- **Prompt a**
In the entries below, rewrite the lines as a numbered list, leaving out any blank lines. Begin at the line containing "How do I perform: Expand" and stop after the line containing "(x=104, y=187)".

- **Page**
'''

Reckon after all the clearing which lies ahead, you'll have some fine firewood for next year :)

Ron said...

That's what I was thinking... more firewood.

daisy g said...

Sounds like a big project. Looking forward to seeing you tackle it all. ;0)

Rosalyn said...

This is a problem when the entire forest stand is the same age--they all start to die and fall at the same time, completely changing forest cover. I definitely think you should take most of them down, especially as they pose a risk to the goats. But I would personally leave as many younger, healthy trees as possible, in order to encourage more diversity in the age structure in the future. Clearcutting completely can just continue the cycle, causing this to be a problem 50 or so years down the road once more. Additionally, the goats would love browsing in the young forest, if you decide to keep it up as a wooded area. A way to rejuvenate your stand when most of the trees come down is to just continue to plant a few trees here and there, each year, and you'll always have trees of a different age living together. Also, considering that your pines sound like an early successional species, I'd recommend planting longer-lived shade tolerant trees under any trees that remain. That will ensure that your forest is a more sustainable resource. And more diverse, creating better habitat as well! I'm not sure what your specific habitat is where you live, but mixing some longer-living hardwoods in would be a good idea I think.

Sorry for the super long comment but having worked in forest ecology it's a bit dear to my heart! Good luck and I look forward to seeing the process and results!l

Leigh said...

Icebear, we did look into having a professional cutting down the problem trees. Not exactly clearcutting because we'd leave the younger hardwoods, but at least removing the dangerous ones. The pros have a 10 acre minimum and we only have 2. One guy did say some of the smaller tree services around here might do it, but to beware because being small operations they do not carry their own insurance. Any injuries or problems would fall on us (ha, no pun intended).

Dani and Orange Jeep Dad, firewood yes, but with limited use. These are all pines, which are not options for our wood burning stoves because they are highly resinous. What we would like to use them for, is an outdoor barbeque, oven, cooking arrangement (still a very distant future project), or perhaps an outdoor furnace or boiler (also just an idea).

'''

- **Recorded data**
'''

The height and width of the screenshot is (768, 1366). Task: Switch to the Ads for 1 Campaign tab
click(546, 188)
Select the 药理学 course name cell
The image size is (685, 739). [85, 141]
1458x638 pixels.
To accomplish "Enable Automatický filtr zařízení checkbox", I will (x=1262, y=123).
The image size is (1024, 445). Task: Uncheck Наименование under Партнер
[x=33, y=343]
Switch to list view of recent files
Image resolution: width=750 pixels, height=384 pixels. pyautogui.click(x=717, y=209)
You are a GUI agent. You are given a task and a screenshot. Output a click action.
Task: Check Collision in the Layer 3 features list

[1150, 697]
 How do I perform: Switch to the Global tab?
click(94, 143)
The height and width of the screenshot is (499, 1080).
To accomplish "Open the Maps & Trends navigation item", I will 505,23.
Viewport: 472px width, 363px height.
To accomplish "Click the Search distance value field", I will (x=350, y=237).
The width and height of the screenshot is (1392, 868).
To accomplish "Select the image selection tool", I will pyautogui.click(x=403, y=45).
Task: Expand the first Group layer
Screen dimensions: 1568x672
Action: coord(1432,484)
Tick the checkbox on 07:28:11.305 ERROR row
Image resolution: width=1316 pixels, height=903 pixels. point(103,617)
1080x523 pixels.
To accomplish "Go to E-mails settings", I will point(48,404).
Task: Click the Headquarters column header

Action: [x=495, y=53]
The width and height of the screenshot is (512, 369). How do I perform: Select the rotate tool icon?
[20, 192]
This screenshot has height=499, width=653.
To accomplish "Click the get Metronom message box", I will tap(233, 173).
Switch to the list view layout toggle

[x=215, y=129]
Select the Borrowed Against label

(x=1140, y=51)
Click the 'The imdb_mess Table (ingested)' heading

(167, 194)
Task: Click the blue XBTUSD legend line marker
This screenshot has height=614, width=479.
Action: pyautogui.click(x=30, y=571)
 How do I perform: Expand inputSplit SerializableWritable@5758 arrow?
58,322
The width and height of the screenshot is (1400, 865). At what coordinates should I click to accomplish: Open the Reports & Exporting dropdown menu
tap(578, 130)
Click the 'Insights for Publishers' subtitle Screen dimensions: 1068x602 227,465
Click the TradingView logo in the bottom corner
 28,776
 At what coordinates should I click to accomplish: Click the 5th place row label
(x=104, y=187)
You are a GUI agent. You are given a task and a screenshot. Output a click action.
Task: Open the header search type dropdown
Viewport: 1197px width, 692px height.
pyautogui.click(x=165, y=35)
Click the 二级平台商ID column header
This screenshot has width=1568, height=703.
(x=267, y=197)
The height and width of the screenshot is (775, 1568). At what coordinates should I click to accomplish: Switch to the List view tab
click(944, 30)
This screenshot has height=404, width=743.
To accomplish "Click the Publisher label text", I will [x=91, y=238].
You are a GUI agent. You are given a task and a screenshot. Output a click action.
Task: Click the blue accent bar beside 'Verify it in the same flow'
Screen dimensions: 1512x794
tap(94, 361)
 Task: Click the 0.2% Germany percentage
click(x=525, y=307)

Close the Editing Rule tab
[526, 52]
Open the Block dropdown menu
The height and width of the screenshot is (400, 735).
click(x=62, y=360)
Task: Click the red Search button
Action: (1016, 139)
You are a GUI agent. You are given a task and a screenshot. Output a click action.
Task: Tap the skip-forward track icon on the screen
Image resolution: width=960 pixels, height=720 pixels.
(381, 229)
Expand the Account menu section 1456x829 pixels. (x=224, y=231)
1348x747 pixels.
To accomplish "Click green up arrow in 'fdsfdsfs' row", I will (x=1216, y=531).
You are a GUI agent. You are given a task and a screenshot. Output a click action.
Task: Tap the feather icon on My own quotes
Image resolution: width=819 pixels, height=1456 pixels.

'''

- **Prompt b**
According to the comment thread above, what minimum acreage do the professional tree cutters require?

- **Final answer a**
1.  How do I perform: Expand inputSplit SerializableWritable@5758 arrow?
2. 58,322
3. The width and height of the screenshot is (1400, 865). At what coordinates should I click to accomplish: Open the Reports & Exporting dropdown menu
4. tap(578, 130)
5. Click the 'Insights for Publishers' subtitle Screen dimensions: 1068x602 227,465
6. Click the TradingView logo in the bottom corner
7.  28,776
8.  At what coordinates should I click to accomplish: Click the 5th place row label
9. (x=104, y=187)

- **Final answer b**
A 10-acre minimum.